***** Source text *****

2. DESCRIPTION. Flutter in an aircraft structure
is the result of an interaction between aerodynamic
inputs, the elastic properties of the structure,
the mass or weight distribution of the various elements,
and airspeed.
a. To most people, the word ‘‘flutter’’ suggests
a flag’s movement as the wind blows across it. In
a light breeze, the flag waves gently but as the wind
speed increases, the flags motion becomes more and
more excited. It takes little imagination to realize
if something similar happened to an aircraft structure,
the effects would be catastrophic. The parallel
to a flag is appropriate.
b. Think of a primary surface with a control
hinged to it (e.g., an aileron). Imagine that the airplane
hits a thermal. The initial response of the wing
is to bend upwards relative to the fuselage.
c. If the center of mass of the aileron is not
exactly on the hinge line, it will tend to lag behind
the wing as it bends upwards.

*****

_Written exercise 1:_ From the passage on aircraft flutter, render the sentence "The parallel to a flag is appropriate." in Spanish.

***** The data *****

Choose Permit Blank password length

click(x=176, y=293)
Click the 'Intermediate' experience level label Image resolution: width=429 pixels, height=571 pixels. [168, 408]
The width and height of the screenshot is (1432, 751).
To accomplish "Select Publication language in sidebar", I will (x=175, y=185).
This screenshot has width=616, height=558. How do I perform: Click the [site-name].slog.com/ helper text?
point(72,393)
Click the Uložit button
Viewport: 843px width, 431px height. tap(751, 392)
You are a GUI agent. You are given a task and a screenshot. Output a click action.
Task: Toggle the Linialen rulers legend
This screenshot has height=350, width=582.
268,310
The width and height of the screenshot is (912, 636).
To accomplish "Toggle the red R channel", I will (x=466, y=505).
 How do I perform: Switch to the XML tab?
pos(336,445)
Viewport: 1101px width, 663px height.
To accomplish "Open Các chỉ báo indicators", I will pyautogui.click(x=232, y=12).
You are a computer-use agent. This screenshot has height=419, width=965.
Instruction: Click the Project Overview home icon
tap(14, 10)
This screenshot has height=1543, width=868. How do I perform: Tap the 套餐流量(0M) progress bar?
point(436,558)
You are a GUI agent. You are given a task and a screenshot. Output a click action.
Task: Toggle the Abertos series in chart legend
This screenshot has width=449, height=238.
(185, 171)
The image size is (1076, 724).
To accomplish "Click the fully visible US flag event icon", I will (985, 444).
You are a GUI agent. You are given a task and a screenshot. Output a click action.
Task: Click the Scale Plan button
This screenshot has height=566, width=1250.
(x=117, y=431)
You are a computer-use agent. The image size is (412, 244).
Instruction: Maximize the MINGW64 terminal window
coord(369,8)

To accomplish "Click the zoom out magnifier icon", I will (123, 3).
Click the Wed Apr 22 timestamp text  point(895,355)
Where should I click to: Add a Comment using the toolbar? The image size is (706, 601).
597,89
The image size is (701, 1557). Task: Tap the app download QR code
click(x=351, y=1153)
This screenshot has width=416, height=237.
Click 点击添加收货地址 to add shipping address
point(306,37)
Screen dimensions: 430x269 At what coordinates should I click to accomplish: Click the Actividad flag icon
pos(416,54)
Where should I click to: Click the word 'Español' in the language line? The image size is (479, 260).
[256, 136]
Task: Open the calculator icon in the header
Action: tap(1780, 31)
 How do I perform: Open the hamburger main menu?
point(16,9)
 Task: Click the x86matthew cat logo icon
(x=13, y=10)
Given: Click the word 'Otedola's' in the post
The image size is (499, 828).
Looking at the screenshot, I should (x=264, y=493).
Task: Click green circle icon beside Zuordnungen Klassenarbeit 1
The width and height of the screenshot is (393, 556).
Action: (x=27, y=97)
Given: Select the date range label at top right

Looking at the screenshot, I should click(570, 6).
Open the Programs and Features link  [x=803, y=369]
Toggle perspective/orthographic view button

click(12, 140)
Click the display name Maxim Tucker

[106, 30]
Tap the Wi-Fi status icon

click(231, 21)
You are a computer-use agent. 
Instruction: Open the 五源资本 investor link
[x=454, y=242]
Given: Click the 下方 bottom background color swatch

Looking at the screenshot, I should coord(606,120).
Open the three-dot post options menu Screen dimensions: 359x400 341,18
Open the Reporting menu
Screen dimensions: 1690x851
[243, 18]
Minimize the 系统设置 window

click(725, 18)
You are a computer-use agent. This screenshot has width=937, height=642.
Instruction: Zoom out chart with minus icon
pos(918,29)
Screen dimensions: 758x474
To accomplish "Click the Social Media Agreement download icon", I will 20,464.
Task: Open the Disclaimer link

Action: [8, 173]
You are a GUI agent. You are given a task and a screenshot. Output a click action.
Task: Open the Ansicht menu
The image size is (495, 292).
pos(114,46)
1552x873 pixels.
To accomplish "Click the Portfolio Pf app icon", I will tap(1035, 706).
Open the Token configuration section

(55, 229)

*****

_Written exercise 2:_ Copy the lines of the listing, starting with the line containing "The width and height of the screenshot is (912, 636)." and ending with the line containing "will pyautogui.click(x=232, y=12).", both included.

_Exercise response 1:_ La analogía con una bandera es apropiada.

_Exercise response 2:_
The width and height of the screenshot is (912, 636).
To accomplish "Toggle the red R channel", I will (x=466, y=505).
 How do I perform: Switch to the XML tab?
pos(336,445)
Viewport: 1101px width, 663px height.
To accomplish "Open Các chỉ báo indicators", I will pyautogui.click(x=232, y=12).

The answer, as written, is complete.